→ Written task A:
Duplicate the passage on religion in the 2012 presidential race word for word, from "The 2012 presidential" up to and including "of political discussions.".
→ Written task B:
Name every media outlet and every book mentioned in the passage on religion in the 2012 presidential race.
→ Written task C:
Write the next part of the passage on religion in the 2012 presidential race, picking up after its final sentence.

→ Given text:
The 2012 presidential race has brought religion into politics on an explicit level, as the candidates have competed to establish their bona fides as believers and defend their religious affiliations. And who could forget former Republican candidate Rick Santorum’s statement that the very concept of separation of church and state made him want to throw up? This year’s presidential contenders’ religious practices rest squarely at the center of political discussions.

Herb Silverman, founder and president of the Secular Coalition for America, has been following all of this very closely. During the Republican primaries, particularly around January’s race in his home state of South Carolina, Silverman wrote a series of columns for the Huffington Post in which he humorously observed the efforts of various politicians to impress voters with their spiritual credentials. (Full disclosure: I was his contact when he submitted his columns.)

Silverman has spent much of his life thinking about his beliefs, in an iconoclastic manner evidenced in his regular “On Faith” columns in the Washington Post. More significantly, Silverman knows about the intersection between religion and politics first-hand. As he recounts in his new memoir, Candidate Without a Prayer: An Autobiography of a Jewish Atheist in the Bible Belt, Silverman—raised as an Orthodox Jew and now an outspoken atheist—ran for office in South Carolina to challenge a state law requiring candidates to assert religious faith. After an eight-year battle, Silverman won his legal challenge.

→ Stored items from a collection:
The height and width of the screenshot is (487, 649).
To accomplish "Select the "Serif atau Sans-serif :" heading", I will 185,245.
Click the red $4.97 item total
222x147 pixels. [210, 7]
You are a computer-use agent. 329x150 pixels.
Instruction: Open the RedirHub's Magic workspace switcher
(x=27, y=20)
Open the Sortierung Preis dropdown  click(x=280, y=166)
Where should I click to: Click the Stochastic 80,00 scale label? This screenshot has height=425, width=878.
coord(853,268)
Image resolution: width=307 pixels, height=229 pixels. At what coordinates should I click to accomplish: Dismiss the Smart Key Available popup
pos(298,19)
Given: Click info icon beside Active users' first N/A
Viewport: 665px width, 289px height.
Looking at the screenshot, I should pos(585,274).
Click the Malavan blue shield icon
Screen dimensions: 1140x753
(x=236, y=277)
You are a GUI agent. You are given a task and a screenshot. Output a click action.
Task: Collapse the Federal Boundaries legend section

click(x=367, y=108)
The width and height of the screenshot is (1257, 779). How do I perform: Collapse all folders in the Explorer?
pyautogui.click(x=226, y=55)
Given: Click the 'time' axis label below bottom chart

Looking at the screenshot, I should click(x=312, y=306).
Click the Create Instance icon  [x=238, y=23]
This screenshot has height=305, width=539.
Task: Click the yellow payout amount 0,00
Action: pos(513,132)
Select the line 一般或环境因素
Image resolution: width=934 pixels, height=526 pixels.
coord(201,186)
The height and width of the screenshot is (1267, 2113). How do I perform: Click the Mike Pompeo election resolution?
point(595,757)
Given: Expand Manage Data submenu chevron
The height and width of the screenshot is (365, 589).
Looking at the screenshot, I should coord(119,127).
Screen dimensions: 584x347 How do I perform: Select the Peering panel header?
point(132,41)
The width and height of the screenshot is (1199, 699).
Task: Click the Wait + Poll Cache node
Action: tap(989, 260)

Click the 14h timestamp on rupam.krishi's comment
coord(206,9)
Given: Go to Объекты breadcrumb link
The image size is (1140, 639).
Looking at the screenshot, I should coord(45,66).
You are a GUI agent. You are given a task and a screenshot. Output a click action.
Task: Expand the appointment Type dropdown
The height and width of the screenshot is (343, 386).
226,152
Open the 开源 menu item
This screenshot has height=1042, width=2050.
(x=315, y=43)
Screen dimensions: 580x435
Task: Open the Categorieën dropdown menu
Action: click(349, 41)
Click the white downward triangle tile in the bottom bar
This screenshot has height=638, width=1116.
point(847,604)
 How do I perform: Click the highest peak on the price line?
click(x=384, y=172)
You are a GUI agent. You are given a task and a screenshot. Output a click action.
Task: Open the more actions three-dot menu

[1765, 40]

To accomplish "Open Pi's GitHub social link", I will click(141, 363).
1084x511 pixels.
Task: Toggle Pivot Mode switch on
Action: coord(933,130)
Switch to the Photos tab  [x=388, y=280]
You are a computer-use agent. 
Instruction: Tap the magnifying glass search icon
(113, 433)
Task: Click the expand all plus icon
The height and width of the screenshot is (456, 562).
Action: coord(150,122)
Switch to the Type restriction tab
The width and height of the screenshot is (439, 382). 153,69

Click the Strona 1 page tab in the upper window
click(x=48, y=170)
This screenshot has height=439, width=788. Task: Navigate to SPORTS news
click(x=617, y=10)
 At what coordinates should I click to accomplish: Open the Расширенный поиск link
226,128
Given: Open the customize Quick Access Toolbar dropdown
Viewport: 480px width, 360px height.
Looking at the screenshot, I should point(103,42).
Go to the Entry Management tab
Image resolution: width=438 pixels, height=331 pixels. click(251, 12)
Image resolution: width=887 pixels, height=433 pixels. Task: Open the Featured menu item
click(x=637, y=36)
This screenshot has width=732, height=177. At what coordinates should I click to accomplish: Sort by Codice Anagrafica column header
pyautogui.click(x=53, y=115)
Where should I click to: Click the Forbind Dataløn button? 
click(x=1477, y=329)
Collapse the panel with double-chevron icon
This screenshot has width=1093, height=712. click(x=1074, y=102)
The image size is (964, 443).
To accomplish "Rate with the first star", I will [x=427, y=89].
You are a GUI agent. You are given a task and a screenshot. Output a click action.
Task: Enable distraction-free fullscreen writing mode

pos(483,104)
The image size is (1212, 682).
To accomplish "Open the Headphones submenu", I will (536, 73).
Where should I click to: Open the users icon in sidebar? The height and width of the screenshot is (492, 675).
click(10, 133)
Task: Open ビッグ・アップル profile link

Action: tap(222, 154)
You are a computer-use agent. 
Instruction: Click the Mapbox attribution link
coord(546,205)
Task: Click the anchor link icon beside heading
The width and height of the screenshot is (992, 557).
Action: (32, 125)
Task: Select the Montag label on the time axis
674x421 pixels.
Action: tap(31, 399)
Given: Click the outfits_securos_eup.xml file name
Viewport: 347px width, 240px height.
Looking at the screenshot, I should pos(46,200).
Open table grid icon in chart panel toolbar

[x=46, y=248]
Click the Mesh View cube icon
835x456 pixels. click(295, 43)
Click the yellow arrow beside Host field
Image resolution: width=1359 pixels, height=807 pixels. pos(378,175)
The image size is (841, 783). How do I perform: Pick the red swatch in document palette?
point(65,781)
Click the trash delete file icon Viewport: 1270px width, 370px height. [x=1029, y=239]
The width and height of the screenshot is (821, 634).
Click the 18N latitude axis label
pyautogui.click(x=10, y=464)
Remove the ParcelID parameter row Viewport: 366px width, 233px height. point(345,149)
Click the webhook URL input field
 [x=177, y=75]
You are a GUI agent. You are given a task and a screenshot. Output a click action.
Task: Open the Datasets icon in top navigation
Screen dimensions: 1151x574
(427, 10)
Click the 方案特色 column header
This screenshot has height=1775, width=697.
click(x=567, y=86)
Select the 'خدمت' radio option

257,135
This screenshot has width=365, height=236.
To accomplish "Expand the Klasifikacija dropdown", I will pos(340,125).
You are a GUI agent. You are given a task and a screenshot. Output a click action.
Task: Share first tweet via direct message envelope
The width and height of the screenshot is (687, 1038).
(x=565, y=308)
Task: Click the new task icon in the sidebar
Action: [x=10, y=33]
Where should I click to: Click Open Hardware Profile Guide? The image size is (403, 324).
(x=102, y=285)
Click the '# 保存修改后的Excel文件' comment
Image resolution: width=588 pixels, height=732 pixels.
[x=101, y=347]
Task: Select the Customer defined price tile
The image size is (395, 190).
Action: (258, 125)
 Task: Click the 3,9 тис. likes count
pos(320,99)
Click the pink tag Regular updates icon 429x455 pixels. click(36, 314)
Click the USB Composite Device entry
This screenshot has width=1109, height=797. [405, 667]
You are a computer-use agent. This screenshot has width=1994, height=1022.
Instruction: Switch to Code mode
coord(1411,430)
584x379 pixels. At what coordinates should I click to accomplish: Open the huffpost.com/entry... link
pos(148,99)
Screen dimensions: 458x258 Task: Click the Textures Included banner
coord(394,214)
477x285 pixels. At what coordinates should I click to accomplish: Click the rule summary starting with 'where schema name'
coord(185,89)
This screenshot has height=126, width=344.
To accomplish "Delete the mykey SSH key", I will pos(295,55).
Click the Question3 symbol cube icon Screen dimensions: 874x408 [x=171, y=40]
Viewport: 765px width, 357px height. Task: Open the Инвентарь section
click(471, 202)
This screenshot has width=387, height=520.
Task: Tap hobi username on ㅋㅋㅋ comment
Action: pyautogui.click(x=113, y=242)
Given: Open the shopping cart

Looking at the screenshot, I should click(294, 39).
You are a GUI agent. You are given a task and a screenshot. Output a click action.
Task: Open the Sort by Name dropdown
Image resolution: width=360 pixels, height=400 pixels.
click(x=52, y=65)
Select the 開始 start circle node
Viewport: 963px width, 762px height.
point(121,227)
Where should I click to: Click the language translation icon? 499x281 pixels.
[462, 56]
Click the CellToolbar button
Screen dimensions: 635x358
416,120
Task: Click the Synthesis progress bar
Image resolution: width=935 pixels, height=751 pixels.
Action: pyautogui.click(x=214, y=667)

→ Task output A:
The 2012 presidential race has brought religion into politics on an explicit level, as the candidates have competed to establish their bona fides as believers and defend their religious affiliations. And who could forget former Republican candidate Rick Santorum’s statement that the very concept of separation of church and state made him want to throw up? This year’s presidential contenders’ religious practices rest squarely at the center of political discussions.

→ Task output B:
Huffington Post
Washington Post
Candidate Without a Prayer: An Autobiography of a Jewish Atheist in the Bible Belt

→ Task output C:
Using his own experience and years of political observation, Silverman uses his book to expose the hypocrisy and the lack of logic in politics and public life. Writing in simple prose that brings to mind the clarity and depth of a mathematical theorem, he traces the youthful origins of his atheism and his journey to its “logical” conclusion: activism on behalf of secular America.

“I’m hoping for the day when we will judge candidates on their positions and integrity,” he writes, “and not on their professed religious beliefs.”